Updated at 8:10 a.m. ET
Hundreds of thousands of federal employees will either be sent home or have been told to not show up to work at all on Monday, as furloughs due to the government shutdown that began Friday night start to affect workers around the country.
Senate Majority Leader Mitch McConnell, R-Ky., gave a foreboding warning from the Senate floor on Sunday.
"The shutdown is going to get a lot worse tomorrow," he warned. "A lot worse."
Republicans are insisting the shutdown is less "weaponized" than the last time this happened, in 2013 under then-President Barack Obama, but it's still sure to have a broad effect across the country and get worse the longer it goes.
"Essential services" will continue, and essential workers will remain on the job, albeit without pay.
But there will be a lot of federal workers — thousands — who will see a change.
Every federal agency has a specific contingency plan, in the case of a loss of funding, and you can look through them all here. In 2013, about 800,000 of the 2.1 million civilian federal employees were furloughed in 2013, according to The Washington Post.
In the Department of Agriculture's Farm Service Agency, for example, which employed 10,944 people as of last September, just 62 people are considered completely exempt from furlough.
The agency's plan then lays out a schedule for an additional tapering of labor: All employees are called to work for the first half of the first day of a shutdown, and then over the next 20 days, the plan dwindles the workforce down to 120 by the second half of the first day, and all the way down to seven people by day 20.
Here's how the shutdown will affect some key aspects of the government:
Guidance from the Defense Department issued on Friday said military personnel will continue working, and military operations in places like Afghanistan would continue.
"There would be no gap in their pay unless the shutdown lasted past Feb. 1, and otherwise they would continue on the job without getting paid until the shutdown ended or until Congress and the president agreed to cover their costs before it ended," according to The Washington Post fact checker, who debunked President Trump's numerous claims that the military would be hit the hardest in the event of a government shutdown.
Of the VA's 377,000 employees, more than 335,000 are expected to continue working. After a scare about veterans not getting the care they needed during the last shutdown, the Veterans Health Administration has been getting its funding appropriated in advance.

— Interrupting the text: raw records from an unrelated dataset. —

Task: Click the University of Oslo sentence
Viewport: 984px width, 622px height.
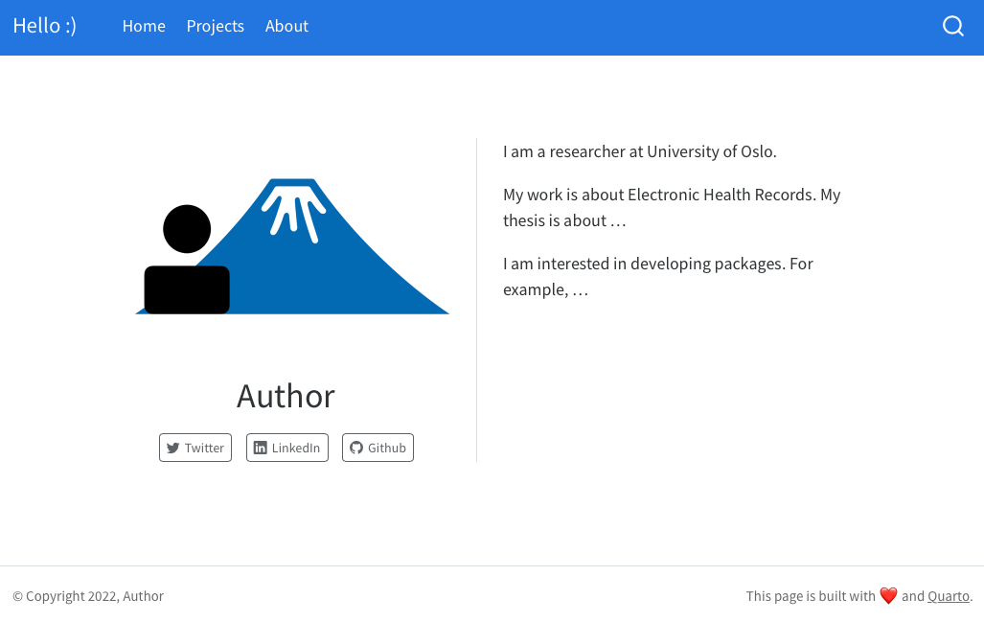Action: coord(639,151)
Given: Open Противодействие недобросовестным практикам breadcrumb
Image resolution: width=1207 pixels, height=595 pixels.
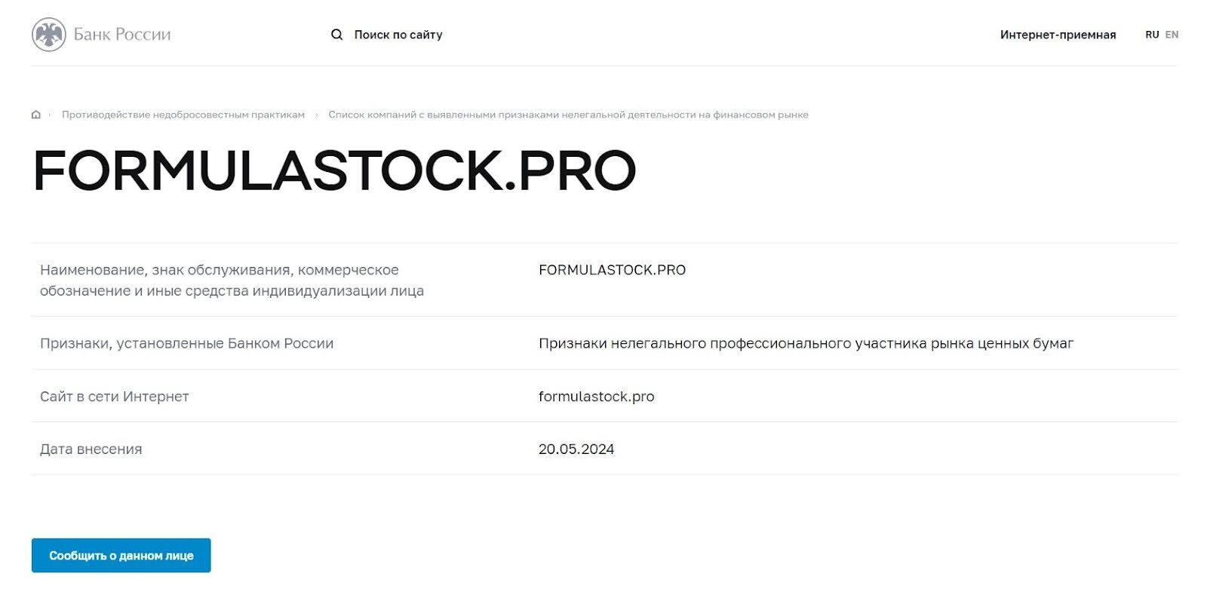Looking at the screenshot, I should (183, 115).
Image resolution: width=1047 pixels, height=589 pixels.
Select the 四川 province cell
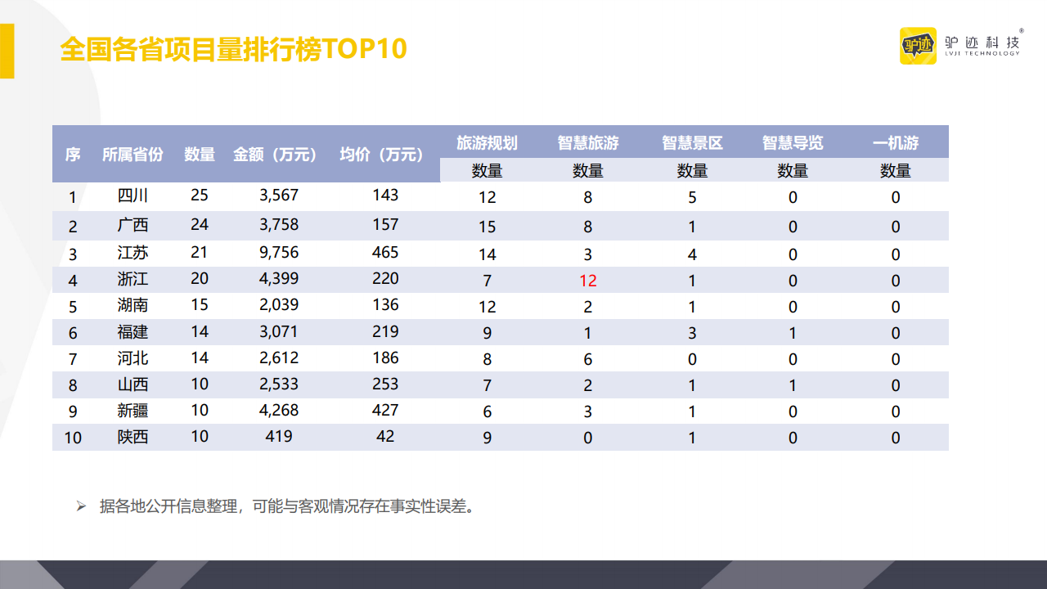(133, 196)
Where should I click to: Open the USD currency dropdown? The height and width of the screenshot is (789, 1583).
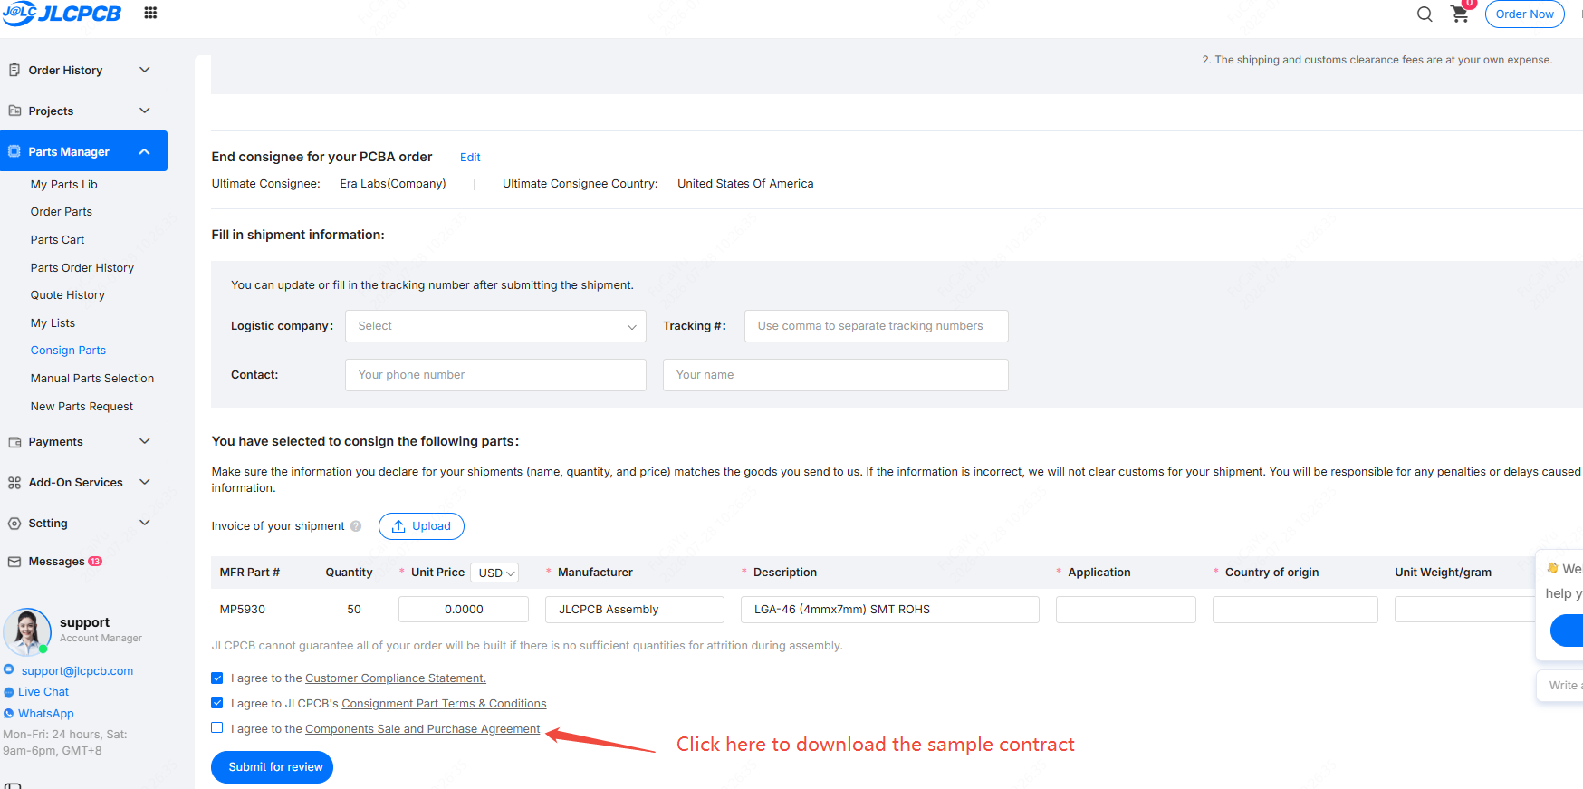[497, 573]
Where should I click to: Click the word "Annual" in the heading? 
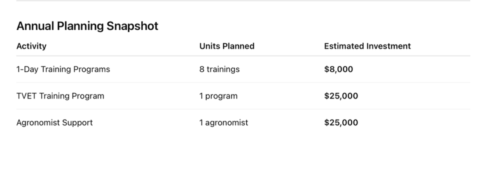click(34, 26)
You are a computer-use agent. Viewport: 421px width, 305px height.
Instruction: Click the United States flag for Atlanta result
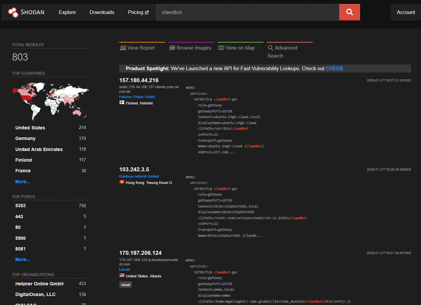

Social Security checks will continue to go out, and most of the Social Security Administration's staff are exempt from the furloughs.
Postal delivery will be unaffected by the shutdown as the Postal Service operates on its own revenue stream. Post offices will also remain open.
The Justice Department
The Justice Department says criminal litigation will go on without interruption. The office of special counsel Robert Mueller, who is investigating Russian interference in the 2016 election and potential ties to the Trump campaign, will also be unimpeded.
In the Department of Education, the contingency plan calls for more than 90 percent of its total 3,912 person staff to be furloughed during the first week of a shutdown, and a total of "not more than 6 percent of the total staff to be called back to work during a longer interruption."
Housing and Urban Development
The Department of Housing and Urban Development employs about 7,800 people. About 300 of them are considered exempt from furloughs, according to its contingency plan. It will continue to provide essential services like housing the homeless and providing emergency services to people with AIDS.
One of the most visible symbols of that 2013 shutdown was gated off national parks. That won't be happening this year.
Most national parks, recreation areas, and monuments are staying open during the shutdown, but as NPR's Nathan Rott reported over the weekend, many rangers and staffers won't be on duty.
"There's absolutely a frustration [among park rangers]," Rott said on NPR's Weekend All Things Considered. "By keeping the parks open, the Department of Interior is basically saying that we can do this whole national park thing without you guys. And in reality, they don't think that's going to work."
Most landmarks, such as Independence Hall, which houses the Liberty Bell in Philadelphia, will be closed.
But one of America's most famous monuments, the Statue of Liberty, will reopen Monday after the state of New York agreed to temporarily pick up the tab for operating the park.
Arizona Gov. Doug Ducey has vowed to keep the Grand Canyon open as well. "The Grand Canyon will not close on our watch. Period," said Ducey said in a statement. "If Washington, D.C. won't function, Arizona will."
The environmental Protection Agency has enough funding on hand to remain open through the coming week, according to a memo from administrator Scott Pruitt. All EPA employees are expected to come to work on Monday.
The Department of Homeland Security says nearly 90 percent of its personnel are considered essential staff and will continue to perform their duties.